In the next decades, the Warsaw Uprising was an ideological battleground for Soviet authorities who dismissed it as a foolhardy, trivial enterprise. Memorial services were, out of necessity, low-key, and a memorial in Warsaw was only permitted in 1984. After decades of suppression, only now are the wounds of the uprising being allowed to heal.

The greatest trauma for Poles remains the fact that despite its huge wartime contributions to its Allies, such as in the Battle of Britain, Poland stood alone in its greatest hour of need. That fact, later glossed over in Western history books, forms the central thesis of historian Norman Davies's Rising 1944: The Battle for Warsaw, which will be released tomorrow in a Polish edition.

The suspicion and resentment that linger in Warsaw this weekend are largely thanks to two German organisations.

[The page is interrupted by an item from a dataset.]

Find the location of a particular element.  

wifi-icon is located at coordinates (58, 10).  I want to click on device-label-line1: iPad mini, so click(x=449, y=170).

The "Association of the Expelled" (BdV) is campaigning for a museum for the millions of ethnic Germans expelled from their homes. Poles accuse the BdV of wanting to put war victims and perpetrators on an equal footing.

Meanwhile, another group, the "Prussian Trust", plans to file a provocative €9 million compensation claim against the Polish government on behalf of expelled families who lost property in the east. German politicians have distanced themselves from the organisation and have given repeated assurances to Warsaw that the claims are baseless.

Relations between Poland, France and Germany, driven forward by the Weimar Triangle in the 1990s, have soured over the Iraq war and the pro-war "Letter of Eight" signed by Poland. French President Jacques Chirac alienated the entire Polish nation with his remark that the signatory countries had "missed a good opportunity to shut up".

Meanwhile, the wrangling over future vote weightings in the European Union and Warsaw's "Nice or Death" negotiating strategy overshadowed Poland's EU accession on May 1st.

At tomorrow's remembrance ceremony all eyes will be on the German Chancellor, Mr Gerhard Schröder. He won widespread praise last month for his well-judged D-Day anniversary speech, seeing the victory of freedom in defeat. Mr Schröder told journalists later that, sitting on the podium at the D-Day ceremony, he never felt more lonely in his life. Tomorrow could be another lonely day.

But if relations with Germany are difficult at the moment, then relations with Russia are poisoned. No senior Russian officials were invited to the ceremonies and the Russian ambassador in Warsaw caused a furore this week after penning a letter saying that "the memory of the heroes of the rising and the fruits of our common victory are sacred".

Survivors were outraged, saying it was historically deceptive to say the Red Army co-operated when they waited a kilometre away, across the River Vistula.

"It's sad but predictable," said Mr Lech Kaczynski, the mayor of Warsaw. "I hope this letter is loud and clear enough to make people think that Russia has in no way changed."

This weekend Varsovians remember their dead in a city that was resurrected from the ashes. Around the busy streets they are confronted with the posters posing the provocative question: "And me? Would I go?"